▶ _Problem details_
Repeat exactly the lines from the start of the entries below through the line containing "Open the messages". Omit the rest.

▼▼▼

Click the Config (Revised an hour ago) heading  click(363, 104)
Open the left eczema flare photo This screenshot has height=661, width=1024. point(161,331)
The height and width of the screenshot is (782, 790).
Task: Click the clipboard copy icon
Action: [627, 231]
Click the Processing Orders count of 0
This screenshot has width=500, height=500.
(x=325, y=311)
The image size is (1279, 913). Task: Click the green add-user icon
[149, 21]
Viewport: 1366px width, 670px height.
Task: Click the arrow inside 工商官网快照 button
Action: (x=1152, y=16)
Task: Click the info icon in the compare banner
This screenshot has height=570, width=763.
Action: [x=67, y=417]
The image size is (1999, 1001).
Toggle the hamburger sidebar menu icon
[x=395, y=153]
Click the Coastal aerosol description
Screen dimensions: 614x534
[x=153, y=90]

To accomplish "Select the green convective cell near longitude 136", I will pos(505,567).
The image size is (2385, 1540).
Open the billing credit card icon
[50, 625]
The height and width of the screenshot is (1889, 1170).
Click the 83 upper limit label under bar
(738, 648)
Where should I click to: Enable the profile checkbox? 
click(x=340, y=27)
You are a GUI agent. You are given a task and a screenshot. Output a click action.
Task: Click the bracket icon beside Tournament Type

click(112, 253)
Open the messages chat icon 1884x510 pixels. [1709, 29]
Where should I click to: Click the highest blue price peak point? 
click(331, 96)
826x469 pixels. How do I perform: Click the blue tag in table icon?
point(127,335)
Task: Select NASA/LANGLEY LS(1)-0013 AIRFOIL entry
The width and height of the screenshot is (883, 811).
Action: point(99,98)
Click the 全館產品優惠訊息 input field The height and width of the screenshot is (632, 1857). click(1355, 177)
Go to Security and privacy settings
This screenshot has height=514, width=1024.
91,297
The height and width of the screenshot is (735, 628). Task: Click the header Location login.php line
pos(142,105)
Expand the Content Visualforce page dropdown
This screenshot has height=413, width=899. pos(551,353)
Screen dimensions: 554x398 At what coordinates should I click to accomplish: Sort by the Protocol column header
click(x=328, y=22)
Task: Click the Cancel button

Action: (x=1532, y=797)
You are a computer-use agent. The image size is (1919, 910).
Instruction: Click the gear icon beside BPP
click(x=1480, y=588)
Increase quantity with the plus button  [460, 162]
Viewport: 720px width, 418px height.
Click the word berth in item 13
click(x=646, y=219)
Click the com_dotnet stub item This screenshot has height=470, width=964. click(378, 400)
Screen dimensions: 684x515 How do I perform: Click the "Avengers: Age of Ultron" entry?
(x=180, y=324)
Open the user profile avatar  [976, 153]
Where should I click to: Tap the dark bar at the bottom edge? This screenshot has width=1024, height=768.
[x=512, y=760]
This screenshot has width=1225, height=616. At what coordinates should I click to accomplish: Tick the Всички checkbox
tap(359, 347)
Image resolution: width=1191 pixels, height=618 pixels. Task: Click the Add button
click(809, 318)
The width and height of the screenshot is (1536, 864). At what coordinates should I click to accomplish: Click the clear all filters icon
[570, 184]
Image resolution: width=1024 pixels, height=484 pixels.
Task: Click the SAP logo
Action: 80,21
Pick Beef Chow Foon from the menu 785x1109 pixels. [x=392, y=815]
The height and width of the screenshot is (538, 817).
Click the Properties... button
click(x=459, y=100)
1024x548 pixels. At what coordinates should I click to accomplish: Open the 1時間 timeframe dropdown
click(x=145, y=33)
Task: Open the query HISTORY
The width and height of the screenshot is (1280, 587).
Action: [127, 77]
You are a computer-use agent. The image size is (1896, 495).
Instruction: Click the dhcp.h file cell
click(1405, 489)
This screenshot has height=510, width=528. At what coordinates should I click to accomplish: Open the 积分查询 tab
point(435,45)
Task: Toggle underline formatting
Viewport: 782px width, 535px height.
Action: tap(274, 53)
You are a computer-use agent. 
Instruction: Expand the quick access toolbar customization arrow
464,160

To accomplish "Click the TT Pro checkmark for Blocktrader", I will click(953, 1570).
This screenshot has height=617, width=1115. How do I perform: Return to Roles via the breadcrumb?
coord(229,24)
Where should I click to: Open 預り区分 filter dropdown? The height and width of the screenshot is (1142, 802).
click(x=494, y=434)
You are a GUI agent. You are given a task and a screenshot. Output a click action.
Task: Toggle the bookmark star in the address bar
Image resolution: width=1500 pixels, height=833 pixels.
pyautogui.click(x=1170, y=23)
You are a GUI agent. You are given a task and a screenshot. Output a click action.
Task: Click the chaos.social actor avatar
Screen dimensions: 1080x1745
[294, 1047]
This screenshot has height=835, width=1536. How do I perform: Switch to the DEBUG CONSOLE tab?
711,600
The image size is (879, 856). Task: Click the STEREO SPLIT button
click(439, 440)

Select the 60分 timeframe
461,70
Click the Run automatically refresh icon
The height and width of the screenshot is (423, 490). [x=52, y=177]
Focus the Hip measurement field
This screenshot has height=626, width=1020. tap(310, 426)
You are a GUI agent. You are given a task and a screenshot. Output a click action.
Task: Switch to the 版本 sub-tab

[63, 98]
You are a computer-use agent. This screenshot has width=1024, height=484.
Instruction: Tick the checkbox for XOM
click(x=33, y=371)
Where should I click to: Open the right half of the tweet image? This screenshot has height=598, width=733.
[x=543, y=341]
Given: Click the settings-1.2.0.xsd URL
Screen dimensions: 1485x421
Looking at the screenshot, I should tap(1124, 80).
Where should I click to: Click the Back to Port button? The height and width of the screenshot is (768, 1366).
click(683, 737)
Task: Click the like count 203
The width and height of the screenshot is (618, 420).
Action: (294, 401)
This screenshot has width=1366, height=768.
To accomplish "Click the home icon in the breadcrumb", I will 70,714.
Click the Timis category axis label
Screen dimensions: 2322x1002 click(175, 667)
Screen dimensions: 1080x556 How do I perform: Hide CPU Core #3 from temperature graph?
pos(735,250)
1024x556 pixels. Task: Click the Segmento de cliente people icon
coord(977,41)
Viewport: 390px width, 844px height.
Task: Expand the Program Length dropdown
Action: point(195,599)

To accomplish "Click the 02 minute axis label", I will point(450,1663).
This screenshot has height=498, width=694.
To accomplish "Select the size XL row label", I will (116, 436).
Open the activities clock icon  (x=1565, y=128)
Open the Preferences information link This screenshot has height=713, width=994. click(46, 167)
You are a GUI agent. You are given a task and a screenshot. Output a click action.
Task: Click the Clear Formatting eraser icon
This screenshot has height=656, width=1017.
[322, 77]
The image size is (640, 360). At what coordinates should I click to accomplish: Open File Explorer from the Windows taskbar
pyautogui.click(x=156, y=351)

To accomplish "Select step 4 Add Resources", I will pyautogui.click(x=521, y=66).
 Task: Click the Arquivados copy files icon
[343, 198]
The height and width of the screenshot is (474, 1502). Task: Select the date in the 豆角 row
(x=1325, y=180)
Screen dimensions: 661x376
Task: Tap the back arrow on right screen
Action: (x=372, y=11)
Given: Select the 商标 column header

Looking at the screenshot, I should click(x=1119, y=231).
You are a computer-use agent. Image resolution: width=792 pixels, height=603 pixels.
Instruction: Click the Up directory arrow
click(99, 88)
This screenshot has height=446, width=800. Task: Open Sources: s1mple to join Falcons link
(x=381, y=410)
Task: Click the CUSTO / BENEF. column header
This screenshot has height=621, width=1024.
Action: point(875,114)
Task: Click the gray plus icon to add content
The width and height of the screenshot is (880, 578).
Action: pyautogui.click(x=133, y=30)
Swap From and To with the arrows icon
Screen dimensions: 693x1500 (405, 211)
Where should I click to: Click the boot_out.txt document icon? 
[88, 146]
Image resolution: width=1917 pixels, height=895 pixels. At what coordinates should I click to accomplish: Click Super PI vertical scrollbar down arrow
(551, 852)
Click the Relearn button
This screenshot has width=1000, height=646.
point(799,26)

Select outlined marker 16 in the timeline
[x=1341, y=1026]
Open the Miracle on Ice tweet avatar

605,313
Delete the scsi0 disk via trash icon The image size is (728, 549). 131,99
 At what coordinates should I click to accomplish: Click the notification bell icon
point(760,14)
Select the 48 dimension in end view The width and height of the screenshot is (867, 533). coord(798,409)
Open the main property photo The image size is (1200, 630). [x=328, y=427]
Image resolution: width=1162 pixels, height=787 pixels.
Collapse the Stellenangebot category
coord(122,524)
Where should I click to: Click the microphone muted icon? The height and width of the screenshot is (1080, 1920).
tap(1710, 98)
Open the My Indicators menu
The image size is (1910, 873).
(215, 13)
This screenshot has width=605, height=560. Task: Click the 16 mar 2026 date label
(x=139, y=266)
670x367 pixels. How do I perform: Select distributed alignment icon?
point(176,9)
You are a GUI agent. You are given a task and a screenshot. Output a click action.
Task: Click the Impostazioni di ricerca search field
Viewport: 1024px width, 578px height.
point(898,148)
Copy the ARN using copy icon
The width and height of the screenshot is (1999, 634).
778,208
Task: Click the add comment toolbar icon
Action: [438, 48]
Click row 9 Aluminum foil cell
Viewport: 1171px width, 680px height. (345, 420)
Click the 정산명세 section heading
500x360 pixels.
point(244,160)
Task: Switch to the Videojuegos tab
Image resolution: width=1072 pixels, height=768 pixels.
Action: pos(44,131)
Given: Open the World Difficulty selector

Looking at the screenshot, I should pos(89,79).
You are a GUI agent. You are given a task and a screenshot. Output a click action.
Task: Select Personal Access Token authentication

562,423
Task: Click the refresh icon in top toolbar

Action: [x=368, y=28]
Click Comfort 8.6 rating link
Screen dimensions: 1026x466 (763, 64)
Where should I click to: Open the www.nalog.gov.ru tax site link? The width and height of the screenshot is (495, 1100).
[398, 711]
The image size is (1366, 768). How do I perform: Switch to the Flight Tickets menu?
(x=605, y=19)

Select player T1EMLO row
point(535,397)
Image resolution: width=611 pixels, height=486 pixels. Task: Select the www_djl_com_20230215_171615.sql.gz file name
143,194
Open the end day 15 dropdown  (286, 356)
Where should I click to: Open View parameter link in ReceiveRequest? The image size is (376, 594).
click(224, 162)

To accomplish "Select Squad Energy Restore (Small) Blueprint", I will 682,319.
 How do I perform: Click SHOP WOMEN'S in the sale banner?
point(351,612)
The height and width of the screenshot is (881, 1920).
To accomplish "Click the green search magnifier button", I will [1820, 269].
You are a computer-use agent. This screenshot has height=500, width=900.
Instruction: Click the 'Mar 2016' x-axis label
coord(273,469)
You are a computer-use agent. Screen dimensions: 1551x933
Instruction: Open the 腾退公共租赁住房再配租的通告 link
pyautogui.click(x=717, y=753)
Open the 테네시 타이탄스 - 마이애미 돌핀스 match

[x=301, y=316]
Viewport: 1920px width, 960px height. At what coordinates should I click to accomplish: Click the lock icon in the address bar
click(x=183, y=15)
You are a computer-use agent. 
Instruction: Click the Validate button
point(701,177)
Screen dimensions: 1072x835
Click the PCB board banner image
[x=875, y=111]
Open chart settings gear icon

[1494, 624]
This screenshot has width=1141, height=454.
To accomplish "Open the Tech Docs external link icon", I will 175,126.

▲▲▲

▶ _Exercise solution_
Click the Config (Revised an hour ago) heading  click(363, 104)
Open the left eczema flare photo This screenshot has height=661, width=1024. point(161,331)
The height and width of the screenshot is (782, 790).
Task: Click the clipboard copy icon
Action: [627, 231]
Click the Processing Orders count of 0
This screenshot has width=500, height=500.
(x=325, y=311)
The image size is (1279, 913). Task: Click the green add-user icon
[149, 21]
Viewport: 1366px width, 670px height.
Task: Click the arrow inside 工商官网快照 button
Action: (x=1152, y=16)
Task: Click the info icon in the compare banner
This screenshot has height=570, width=763.
Action: [x=67, y=417]
The image size is (1999, 1001).
Toggle the hamburger sidebar menu icon
[x=395, y=153]
Click the Coastal aerosol description
Screen dimensions: 614x534
[x=153, y=90]

To accomplish "Select the green convective cell near longitude 136", I will pos(505,567).
The image size is (2385, 1540).
Open the billing credit card icon
[50, 625]
The height and width of the screenshot is (1889, 1170).
Click the 83 upper limit label under bar
(738, 648)
Where should I click to: Enable the profile checkbox? 
click(x=340, y=27)
You are a GUI agent. You are given a task and a screenshot. Output a click action.
Task: Click the bracket icon beside Tournament Type

click(112, 253)
Open the messages chat icon 1884x510 pixels. [1709, 29]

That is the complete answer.